• Exercise: Please read the abstract on the oxygen delivery index below and say whether each statement agrees with it, answering yes or no and quoting the deciding words. (a) The model was trained on 54 patients and validated in 176. (b) Inadequate delivery of oxygen was defined as SvO2 at or below 60%. (c) With all PAC and SvO2 sources hidden, the area under the curve was 0.89.

JTCVS Open (Dec 2024)
Validation of the inadequate delivery of oxygen index in an adult cardiovascular intensive care unitCentral MessagePerspective
Abstract
Objective: Machine learning (ML) may allow for improved discernment of hemodynamics and oxygen delivery compared to standard invasive monitoring. We hypothesized that an ML algorithm could predict impaired delivery of oxygen (IDO2) with comparable discrimination to invasive mixed venous oxygen saturation (SvO2) measurement. Methods: A total of 230 patients not on mechanical circulatory support (MCS) managed with a pulmonary artery catheter (PAC) were identified from 1012 patients admitted to a single cardiovascular intensive care unit (CVICU) between April 2021 and January 2022. Physiologic data were collected prospectively by the data analytics engine. Inadequate delivery of oxygen (IDO2) was defined as SvO2 ≤50%. Fifty-four patients were used to train the model, which was then validated in 176 patients. Three simulated monitoring situations were constructed by downsampling the physiologic data set to exclude all SvO2 sources (scenario A); all PAC data but allowing for SvO2 values (scenario B); and all PAC data, including SvO2 and cardiac index (CI) (scenario C). The ML platform then calculated the likelihood of IDO2 for rolling 30-minute intervals and compared these values against the gold standard SvO2 values using receiver operating characteristic (ROC) curve analysis to establish discriminatory power. Results: A total of 1047 laboratory-validated SvO2 values were collected for the validation group. The area under the ROC curve for the IDO2 index was 0.89 (95% confidence interval, 0.87-0.91) with the full data set. When blinded to all PAC and SvO2 sources, the AUC was 0.78 (95% confidence interval, 0.75-0.81). Conclusions: The IDO2 index is capable of detecting SvO2 ≤50% with good discriminatory function in non-MCS CVICU patients in a variety of monitoring situations. Further investigation of IDO2 detection and clinical endpoints is needed.

• Supplied records:

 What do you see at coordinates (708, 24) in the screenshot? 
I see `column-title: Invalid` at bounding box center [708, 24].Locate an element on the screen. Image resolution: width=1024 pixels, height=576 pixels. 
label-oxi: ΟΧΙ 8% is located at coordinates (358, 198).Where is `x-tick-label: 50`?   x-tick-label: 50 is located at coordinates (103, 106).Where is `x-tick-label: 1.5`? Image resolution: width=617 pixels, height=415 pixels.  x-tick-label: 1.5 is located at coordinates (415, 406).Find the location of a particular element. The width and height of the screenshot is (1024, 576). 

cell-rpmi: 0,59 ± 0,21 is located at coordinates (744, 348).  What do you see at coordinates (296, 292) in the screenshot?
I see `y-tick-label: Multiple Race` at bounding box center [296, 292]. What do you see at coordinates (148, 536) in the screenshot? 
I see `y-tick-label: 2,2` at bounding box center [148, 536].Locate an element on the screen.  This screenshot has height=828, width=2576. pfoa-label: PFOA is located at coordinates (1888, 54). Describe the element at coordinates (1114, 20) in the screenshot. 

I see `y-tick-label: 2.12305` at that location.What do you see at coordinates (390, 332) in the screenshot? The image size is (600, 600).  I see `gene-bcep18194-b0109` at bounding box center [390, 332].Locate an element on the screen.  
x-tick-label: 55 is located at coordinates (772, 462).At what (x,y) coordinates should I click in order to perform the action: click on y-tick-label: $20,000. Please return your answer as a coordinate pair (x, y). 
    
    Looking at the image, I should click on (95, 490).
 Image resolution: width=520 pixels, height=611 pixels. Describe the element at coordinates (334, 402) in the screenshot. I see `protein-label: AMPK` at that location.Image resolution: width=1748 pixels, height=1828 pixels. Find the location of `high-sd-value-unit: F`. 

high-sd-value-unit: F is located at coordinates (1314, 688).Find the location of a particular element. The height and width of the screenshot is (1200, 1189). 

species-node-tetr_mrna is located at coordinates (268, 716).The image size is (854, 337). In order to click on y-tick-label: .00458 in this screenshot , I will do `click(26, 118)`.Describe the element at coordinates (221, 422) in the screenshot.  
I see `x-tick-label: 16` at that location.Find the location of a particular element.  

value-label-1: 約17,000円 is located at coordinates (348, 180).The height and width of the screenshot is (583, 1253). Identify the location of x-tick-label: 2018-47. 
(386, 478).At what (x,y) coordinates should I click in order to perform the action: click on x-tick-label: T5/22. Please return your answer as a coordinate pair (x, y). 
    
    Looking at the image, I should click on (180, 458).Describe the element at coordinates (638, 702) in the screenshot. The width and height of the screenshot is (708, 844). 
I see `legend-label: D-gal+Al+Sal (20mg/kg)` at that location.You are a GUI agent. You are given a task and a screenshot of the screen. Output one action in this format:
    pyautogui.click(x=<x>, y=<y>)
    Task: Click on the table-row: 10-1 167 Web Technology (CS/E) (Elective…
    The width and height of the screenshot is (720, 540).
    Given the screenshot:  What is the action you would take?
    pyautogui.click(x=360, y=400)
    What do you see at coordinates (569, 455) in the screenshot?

• Written solution:
(a) Yes: "Fifty-four patients were used to train the model, which was then validated in 176 patients."
(b) No: "Inadequate delivery of oxygen (IDO2) was defined as SvO2 ≤50%."
(c) No: "When blinded to all PAC and SvO2 sources, the AUC was 0.78 (95% confidence interval, 0.75-0.81)."